An Architecture-oriented Approach to System Integration in Collaborative Robotics Research Projects --- An Experience Report

David Vernon, Erik Billing, Paul Hemeren, Serge Thill, Tom Ziemke


Effective system integration requires strict adherence to strong software engineering standards, a practice not much favoured in many collaborative research projects. We argue that component-based software engineering (CBSE) provides a way to overcome this problem because it provides flexibility for developers while requiring the adoption of only a modest number of software engineering practices. This focus on integration complements software re-use, the more usual motivation for adopting CBSE.

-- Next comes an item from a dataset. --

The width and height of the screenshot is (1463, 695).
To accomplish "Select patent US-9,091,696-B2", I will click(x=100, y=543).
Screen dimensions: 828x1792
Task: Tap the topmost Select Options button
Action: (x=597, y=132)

We illustrate our argument by showing how a large-scale system architecture for an application in the domain of robot-enhanced therapy for children with autism spectrum disorder (ASD) has been implemented. We highlight the manner in which the integration process is facilitated by the architecture implementation of a set of placeholder components that comprise stubs for all functional primitives, as well as the complete implementation of all inter-component communications. We focus on the component-port-connector meta-model and show that the YARP robot platform is a well-matched middleware framework for the implementation of this model. To facilitate the validation of port-connector communication, we configure the initial placeholder implementation of the system architecture as a discrete event simulation and control the invocation of each component’s stub primitives probabilistically. This allows the system integrator to adjust the rate of inter-component communication while respecting its asynchronous and concurrent character. Also, individual ports and connectors can be periodically selected as the simulator cycles through each primitive in each sub-system component.

This ability to control the rate of connector communication considerably eases the task of validating component-port-connector behaviour in a large system. Ultimately, over and above its well-accepted benefits for software re-use in robotics, CBSE strikes a good balance between software engineering best practice and the socio-technical problem of managing effective integration in collaborative robotics research projects.